GIVEN ENTRIES
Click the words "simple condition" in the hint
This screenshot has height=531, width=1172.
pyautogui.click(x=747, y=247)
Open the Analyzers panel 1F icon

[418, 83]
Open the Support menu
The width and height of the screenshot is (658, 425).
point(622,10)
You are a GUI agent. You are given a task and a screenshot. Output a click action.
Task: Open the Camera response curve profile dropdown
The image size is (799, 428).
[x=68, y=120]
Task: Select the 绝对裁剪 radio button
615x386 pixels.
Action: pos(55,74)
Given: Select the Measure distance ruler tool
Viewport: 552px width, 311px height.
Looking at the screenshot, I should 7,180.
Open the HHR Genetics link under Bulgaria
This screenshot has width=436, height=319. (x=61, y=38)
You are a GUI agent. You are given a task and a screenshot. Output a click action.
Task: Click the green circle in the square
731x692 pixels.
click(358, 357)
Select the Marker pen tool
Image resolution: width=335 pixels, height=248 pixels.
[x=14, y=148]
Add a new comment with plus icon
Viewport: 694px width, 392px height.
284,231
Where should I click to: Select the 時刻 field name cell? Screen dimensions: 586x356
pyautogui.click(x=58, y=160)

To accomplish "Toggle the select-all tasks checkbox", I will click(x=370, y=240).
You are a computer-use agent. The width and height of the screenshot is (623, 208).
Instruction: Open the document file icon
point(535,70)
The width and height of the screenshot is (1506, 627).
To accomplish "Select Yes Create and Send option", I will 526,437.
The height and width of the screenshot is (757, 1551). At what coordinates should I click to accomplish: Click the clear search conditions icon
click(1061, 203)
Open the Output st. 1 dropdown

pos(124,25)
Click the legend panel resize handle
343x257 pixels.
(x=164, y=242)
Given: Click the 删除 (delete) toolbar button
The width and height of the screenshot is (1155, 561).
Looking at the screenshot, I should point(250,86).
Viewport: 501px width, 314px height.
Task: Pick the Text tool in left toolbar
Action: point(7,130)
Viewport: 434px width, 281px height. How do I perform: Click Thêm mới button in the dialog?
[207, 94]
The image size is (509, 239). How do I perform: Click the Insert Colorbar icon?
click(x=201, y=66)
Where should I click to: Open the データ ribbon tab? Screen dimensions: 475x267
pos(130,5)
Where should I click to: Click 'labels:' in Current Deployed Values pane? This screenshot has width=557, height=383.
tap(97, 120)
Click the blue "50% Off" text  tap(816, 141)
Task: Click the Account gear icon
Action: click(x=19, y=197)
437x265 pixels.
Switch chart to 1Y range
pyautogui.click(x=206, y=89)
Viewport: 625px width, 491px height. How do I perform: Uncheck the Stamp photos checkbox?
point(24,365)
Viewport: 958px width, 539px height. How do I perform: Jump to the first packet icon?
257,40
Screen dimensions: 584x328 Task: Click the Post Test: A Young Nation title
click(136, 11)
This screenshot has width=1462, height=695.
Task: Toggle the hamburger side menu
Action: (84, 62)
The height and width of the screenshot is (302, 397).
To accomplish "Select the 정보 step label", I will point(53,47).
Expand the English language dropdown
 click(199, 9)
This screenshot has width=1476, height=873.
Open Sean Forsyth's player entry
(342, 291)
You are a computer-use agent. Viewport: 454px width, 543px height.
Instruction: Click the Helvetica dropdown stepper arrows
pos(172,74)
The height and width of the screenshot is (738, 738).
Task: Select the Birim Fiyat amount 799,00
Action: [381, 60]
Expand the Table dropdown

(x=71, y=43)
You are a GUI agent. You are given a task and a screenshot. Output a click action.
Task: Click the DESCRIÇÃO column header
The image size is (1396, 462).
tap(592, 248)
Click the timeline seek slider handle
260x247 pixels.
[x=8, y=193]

ASSIGNED TASK
Tell how many lines in the material hold the word "computer". Reply with the number only.

WRITTEN ANSWER
2